Unico problema. Tra gli anni ’30 e gli anni ’40, durante la Dust Bowl, una sola tempesta era in grado di scaricare più di 1Kg di suolo per abitante sulla sola città di Chicago. Da noi non si sollevano e non atterrano pompose palle di polvere di terra… da noi la terra scivola lentamente sulle strade, sui paesi, sulle persone in un lento e progressivo viaggio che ha un’unica conclusione: il mare.

E’ la fortuna di essere una lunghissima lisca di terra nel mezzo di un bidet chiamato mediterraneo. Siamo praticamente un’isola ma continuiamo a considerarci “continentali”… Siamo un paese “ligure”, se qualcosa ti cade dal balcone è perso in mare. Anche se stai sulle Dolomiti.

Tra parentesi. Avete presente quando piove. Anche in pianura si formano dei piccoli rigagnoli di acqua marrone intorno al vostro orto. Il marrone è dato dalla frazione più piccola degli aggregati di argilla, la frazione “nobile”, una di quelle fondamentali per lo Scambio Cationico. Se tutto quel marroncino se ne invola giù per i canali, per i torrenti, nei fiumi fino ad andare a conoscere i parenti del fossile che avevano lì accanto finché qualcuno non ha deciso di coltivargli il mais sulla testa… beh… potete avere tutti nutrienti elencati da Liebig necessari alla crescita del vostro pomodoro ma le radici non riusciranno che ad assorbirne una minima parte… Scambio Cationico… l’azione di trasferimento tra le basi di scambio (colloidi come l’argilla sopracitata) e le radici dei nutrienti… e si fotta la botte, le doghe e tutte le altre pippe. Ciao, ciao, buone vacanze in riviera al terreno sano… possiamo solo sperare che prima o poi l’area tra Lampedusa e Tripoli sia coltivabile.

E va bene.

Abbiamo inventato l’agricoltura e l’abbiamo “tesa” fino alle estreme conseguenze trasformandola da produzione di energia a consumo di energia.

E abbiamo ancora un sacco di problemi.

Primo tra tutti la completa mancanza di un’analisi EROEI nel comparto agrario.

Che non vuol dire coltivare pannelli fotovoltaici.

E tanto meno industriarsi intorno agli OGM che sono solo la versione in camice bianco e dischi di petri della nostra simpatica Marta Stewart del neolitico.

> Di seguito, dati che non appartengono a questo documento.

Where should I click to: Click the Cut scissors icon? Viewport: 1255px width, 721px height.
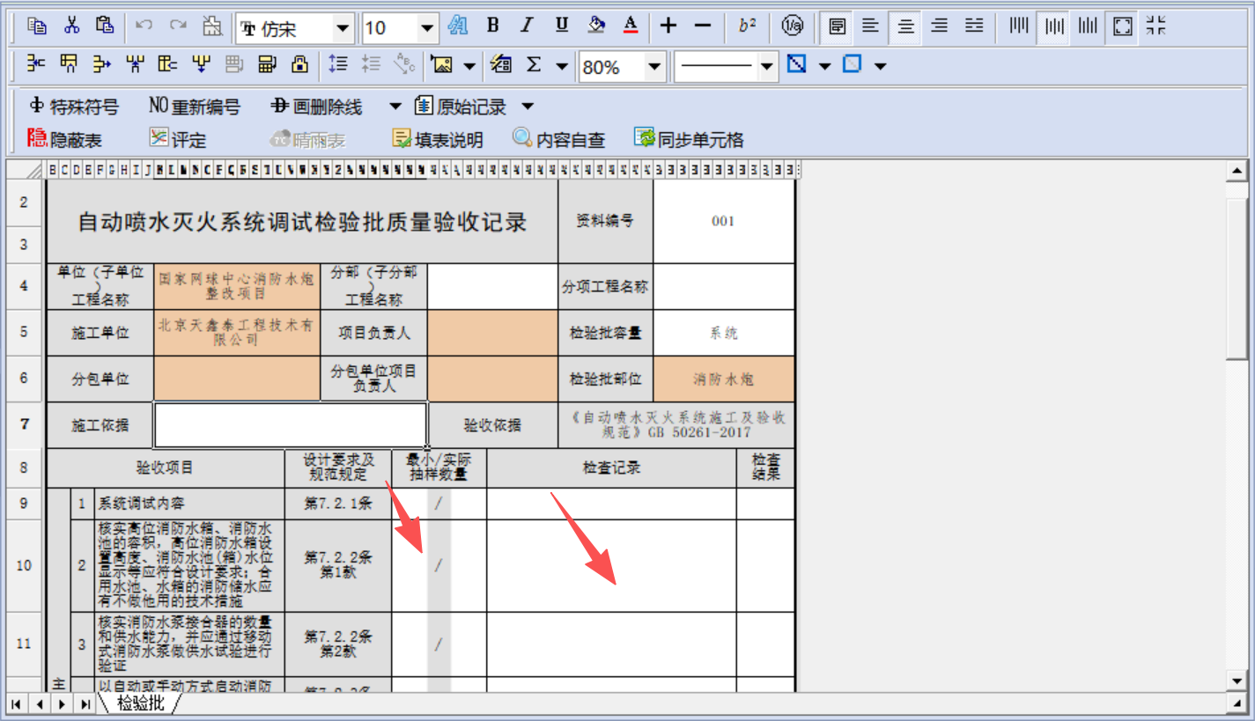pyautogui.click(x=71, y=26)
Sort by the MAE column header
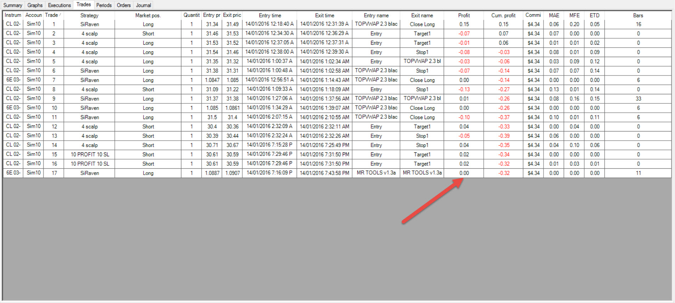 coord(554,15)
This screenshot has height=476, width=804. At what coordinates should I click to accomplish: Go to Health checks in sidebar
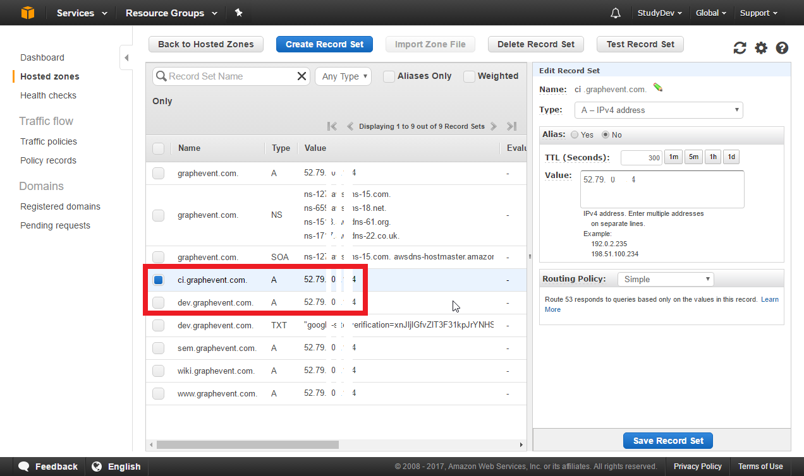[x=48, y=95]
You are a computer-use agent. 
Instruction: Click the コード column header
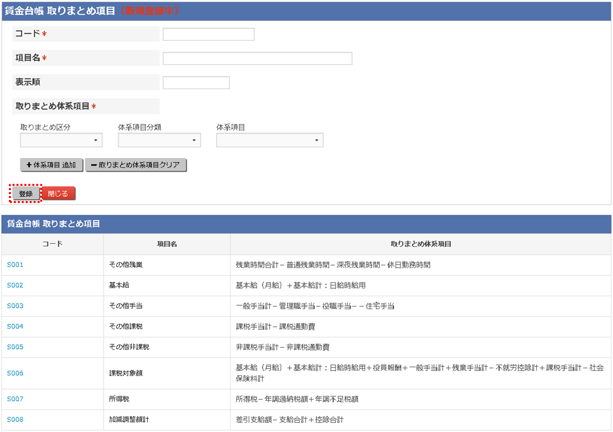tap(52, 244)
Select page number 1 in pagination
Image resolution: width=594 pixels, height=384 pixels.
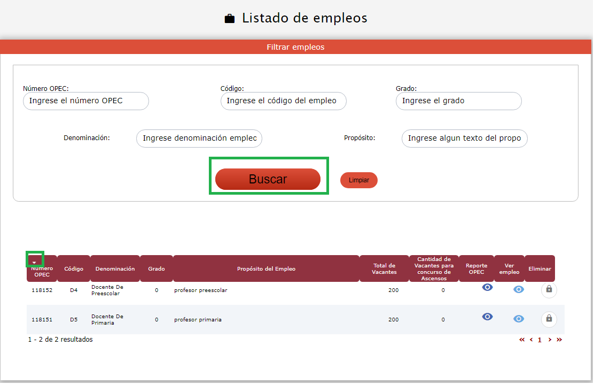pyautogui.click(x=540, y=340)
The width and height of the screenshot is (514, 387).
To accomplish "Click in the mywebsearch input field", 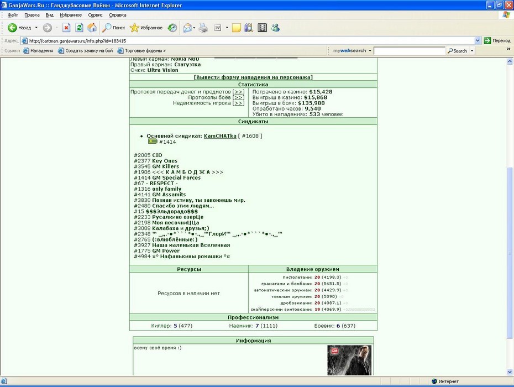I will point(410,51).
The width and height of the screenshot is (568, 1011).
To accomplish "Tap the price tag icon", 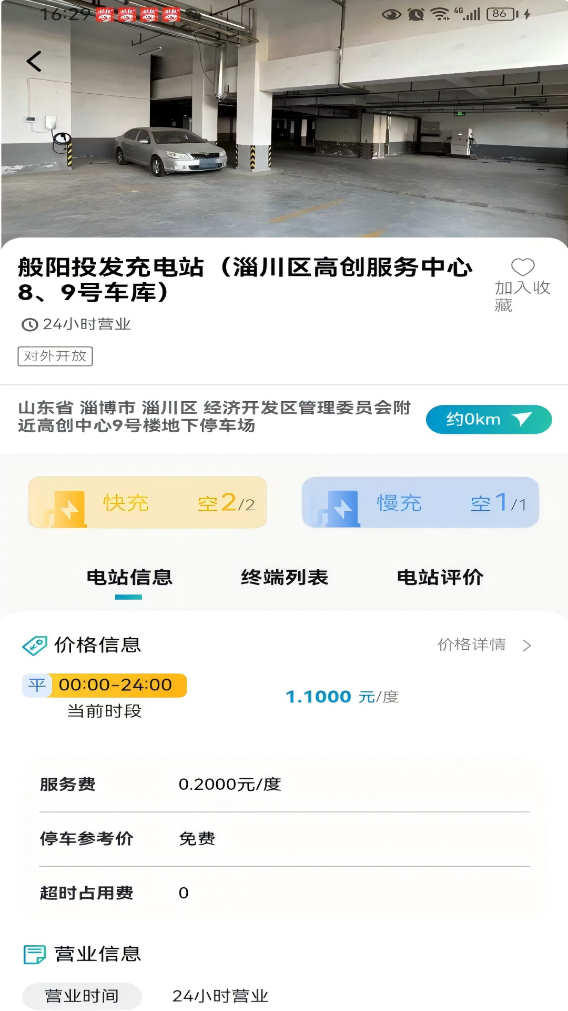I will click(35, 645).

Il problema principale è che potete vestirvi come vi pare ma siete sempre li a piantare semini e strappare erbacce due passi fuori dalla caverna anche travestendosi da tecnici del comparto agro-alimentare (bio o non bio che sia)

Vuol dire ricominciare.

E non ricominciare da mio nonno che coltivava il “broccolo appeso del val brembana” o dalle buone pratiche alla “TerraMadre”.

Vuol proprio dire reinventare l’agricoltura sotto un’altra ottica. Salvando quello che c’è di buono e gettando alle ortiche (buone in risotto o frittata) il resto, ovvero tutto ciò che non produce energia (nel termine più ampio e generale del termine energia che in primissi traduce comunque con: pappa buona a pranzo e cena). Mentre ci siamo… che ne direste di dare una drastica riduzione al consumo e alla coltivazione di cereali? (Questo per tutti i neo-rurali che si ostinano a cercare di coltivare grano, mais ecc… a cui va, comunque, tutto il mio affetto e rispetto).

Vuol dire reinventare un percorso che, pur tenendo in considerazione Marta ed i suoi simpatici figlioli (tutti maschi a parte alcune rare eccezioni come Lady Eve Balfour) scansi le false soluzioni offerte da una agricoltura “tradizionale” a marchio AIAB o dal Biotech.

Citando uno a cui sono state attribuite più frasi storiche che letti a Garibaldi: “Non si può risolvere un problema partendo dagli stessi presupposti che l’hanno creato”. A. Einstein

E quindi andiamo a cambiare i presupposti.